Thanks for writing to Ask Dr. Math.

This is a very interesting problem. I have an approach that will give
you a numerical answer, but I don't know how to solve it to get a

The largest area is obtained when the N-gon has all its vertices on
a circle. The hard part is to find the radius r of that circle. If you
connect the ends of each line segment to the center of the circle, you
will have an isosceles triangle with sides r, r, and l[i]. The vertex
angle of this triangle is 2*arcsin(l[i]/(2*r)). The sum of all the
vertex angles is 2*Pi radians. This means that

N
2*Pi = SUM 2*arcsin(l[i])/(2*r)),
i=1

N
Pi = SUM arcsin(l[i])/(2*r)).
i=1

This last equation determines the value of r, but I can't solve it
algebraically. Call the right-hand side of this equation f(r). I would
start with a guess r[0] for r, and then see if f(r[0]) is more or less
than Pi. If it is less, pick r[1] < r[0], but if it is more, pick
r[1] > r[0], and try again. Repeat this until you have r caught
between r[i] and r[i-1]. Then the next guess should be determined by
using linear interpolation:

(r[i]-r[i-1])
r[i+1] = -------------------*(Pi-f(r[i-1])) + r[i-1].
(f(r[i])-f(r[i-1]))

A reasonable value of r[0] would be

N
r[0] = (SUM l[i])/(2*Pi),
i=1

which must be too small, but not too far off. Using this technique,
the sequence r[i] will converge pretty rapidly to r.
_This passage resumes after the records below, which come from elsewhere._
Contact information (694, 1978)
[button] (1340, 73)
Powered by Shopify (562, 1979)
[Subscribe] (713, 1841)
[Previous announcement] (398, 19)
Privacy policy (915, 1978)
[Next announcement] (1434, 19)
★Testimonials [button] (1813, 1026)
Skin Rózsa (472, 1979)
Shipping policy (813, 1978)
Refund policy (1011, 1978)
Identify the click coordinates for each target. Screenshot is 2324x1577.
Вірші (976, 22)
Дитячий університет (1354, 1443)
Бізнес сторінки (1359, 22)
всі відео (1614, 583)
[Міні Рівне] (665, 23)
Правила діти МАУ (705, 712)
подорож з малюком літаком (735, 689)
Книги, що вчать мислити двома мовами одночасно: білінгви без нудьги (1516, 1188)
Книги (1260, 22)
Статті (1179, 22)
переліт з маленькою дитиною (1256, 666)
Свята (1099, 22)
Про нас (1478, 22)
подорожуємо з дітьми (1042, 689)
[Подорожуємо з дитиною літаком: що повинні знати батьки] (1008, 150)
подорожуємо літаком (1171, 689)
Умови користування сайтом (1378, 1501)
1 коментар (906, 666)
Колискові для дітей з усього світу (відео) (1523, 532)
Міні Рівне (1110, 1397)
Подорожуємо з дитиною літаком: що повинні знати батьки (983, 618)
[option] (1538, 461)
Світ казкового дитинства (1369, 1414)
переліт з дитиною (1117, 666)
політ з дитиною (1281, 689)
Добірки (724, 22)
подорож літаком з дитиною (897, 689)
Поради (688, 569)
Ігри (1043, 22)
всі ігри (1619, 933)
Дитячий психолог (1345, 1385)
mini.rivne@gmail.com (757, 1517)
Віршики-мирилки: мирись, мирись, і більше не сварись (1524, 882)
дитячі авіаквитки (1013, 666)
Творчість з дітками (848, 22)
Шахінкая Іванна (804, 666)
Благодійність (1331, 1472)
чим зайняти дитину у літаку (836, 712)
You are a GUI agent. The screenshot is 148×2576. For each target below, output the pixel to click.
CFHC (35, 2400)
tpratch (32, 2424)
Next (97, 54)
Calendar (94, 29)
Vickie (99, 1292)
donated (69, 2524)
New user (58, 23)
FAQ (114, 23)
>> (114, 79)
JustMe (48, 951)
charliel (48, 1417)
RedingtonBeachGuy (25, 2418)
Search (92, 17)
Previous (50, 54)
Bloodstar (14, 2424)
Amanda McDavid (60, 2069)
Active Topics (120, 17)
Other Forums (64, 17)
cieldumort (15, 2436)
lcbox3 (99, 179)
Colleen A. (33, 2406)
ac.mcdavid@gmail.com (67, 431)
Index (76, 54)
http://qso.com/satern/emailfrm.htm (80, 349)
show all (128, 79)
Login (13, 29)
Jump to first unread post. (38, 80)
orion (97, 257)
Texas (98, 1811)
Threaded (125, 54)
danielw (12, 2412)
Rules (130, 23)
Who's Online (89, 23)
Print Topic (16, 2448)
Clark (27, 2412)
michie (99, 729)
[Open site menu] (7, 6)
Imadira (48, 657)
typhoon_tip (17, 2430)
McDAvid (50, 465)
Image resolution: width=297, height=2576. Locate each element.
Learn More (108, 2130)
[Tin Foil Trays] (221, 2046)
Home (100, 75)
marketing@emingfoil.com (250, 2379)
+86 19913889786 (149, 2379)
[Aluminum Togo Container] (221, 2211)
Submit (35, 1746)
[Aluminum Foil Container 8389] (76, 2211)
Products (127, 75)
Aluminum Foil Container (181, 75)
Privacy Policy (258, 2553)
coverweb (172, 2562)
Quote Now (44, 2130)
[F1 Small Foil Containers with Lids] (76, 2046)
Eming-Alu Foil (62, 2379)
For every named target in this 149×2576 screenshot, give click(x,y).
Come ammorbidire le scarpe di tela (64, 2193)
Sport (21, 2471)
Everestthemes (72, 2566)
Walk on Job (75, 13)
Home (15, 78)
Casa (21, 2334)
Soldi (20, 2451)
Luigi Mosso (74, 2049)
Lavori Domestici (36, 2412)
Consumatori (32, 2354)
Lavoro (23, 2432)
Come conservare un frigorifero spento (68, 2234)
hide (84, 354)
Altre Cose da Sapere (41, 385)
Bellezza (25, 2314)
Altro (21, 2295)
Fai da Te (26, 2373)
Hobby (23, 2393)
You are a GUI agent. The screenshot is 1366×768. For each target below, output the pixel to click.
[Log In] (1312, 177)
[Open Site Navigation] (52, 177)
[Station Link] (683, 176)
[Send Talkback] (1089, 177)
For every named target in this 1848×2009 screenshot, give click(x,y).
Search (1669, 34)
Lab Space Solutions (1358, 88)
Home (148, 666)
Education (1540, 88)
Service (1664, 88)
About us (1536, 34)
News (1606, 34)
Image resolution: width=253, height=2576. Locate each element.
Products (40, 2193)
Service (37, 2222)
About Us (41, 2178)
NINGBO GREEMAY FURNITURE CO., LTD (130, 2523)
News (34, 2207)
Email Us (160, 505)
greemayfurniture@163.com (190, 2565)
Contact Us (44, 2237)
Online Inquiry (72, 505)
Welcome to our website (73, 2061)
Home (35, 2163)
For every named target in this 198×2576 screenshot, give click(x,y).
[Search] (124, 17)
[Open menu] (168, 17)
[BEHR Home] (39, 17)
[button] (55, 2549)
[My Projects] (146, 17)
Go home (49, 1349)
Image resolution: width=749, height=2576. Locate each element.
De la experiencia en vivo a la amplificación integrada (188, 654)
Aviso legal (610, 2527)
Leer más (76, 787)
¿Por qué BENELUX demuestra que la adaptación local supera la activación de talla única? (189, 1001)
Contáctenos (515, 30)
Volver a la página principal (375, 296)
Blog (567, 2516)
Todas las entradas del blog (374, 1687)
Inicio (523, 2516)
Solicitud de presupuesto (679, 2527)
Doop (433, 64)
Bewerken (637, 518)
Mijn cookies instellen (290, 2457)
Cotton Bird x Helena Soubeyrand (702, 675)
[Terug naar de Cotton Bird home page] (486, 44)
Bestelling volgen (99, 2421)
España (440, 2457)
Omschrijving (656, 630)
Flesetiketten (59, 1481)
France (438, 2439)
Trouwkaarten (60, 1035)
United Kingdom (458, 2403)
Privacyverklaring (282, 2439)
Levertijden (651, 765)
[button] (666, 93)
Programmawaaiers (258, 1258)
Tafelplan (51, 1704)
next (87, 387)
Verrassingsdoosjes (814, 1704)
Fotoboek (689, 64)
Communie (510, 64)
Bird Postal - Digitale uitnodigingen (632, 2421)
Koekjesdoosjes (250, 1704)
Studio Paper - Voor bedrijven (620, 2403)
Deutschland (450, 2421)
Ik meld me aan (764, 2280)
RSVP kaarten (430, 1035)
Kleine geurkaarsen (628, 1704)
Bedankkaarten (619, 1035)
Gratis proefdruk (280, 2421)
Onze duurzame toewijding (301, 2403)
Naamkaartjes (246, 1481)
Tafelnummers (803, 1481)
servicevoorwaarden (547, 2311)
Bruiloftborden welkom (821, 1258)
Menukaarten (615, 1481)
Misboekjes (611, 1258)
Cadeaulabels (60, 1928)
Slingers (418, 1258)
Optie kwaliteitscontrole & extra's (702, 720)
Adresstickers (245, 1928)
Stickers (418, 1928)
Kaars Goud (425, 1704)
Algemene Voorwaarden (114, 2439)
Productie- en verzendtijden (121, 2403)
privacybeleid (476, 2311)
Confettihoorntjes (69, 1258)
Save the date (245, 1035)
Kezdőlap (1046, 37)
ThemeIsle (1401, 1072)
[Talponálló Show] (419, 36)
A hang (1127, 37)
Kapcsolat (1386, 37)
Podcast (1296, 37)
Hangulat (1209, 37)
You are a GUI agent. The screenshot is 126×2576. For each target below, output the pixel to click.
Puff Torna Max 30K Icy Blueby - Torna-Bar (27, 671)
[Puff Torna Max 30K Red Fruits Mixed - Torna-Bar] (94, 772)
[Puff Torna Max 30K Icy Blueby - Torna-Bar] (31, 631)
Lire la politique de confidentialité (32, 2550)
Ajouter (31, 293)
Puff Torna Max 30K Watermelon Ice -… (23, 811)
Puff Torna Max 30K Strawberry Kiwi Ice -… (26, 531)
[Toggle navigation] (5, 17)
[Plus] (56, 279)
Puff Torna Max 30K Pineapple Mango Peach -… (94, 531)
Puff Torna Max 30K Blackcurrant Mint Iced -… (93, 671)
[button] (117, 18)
In this way, you
can determine the numerical value of r to as much accuracy as needed.
Then the total area is given by the formula

N
K = (1/4)*SUM l[i]*sqrt(4*r^2-l[i]^2).
i=1

This procedure should be quite efficient, the hard part being the
computation of N arcsines at each iteration.

Feel free to write again if I can help further.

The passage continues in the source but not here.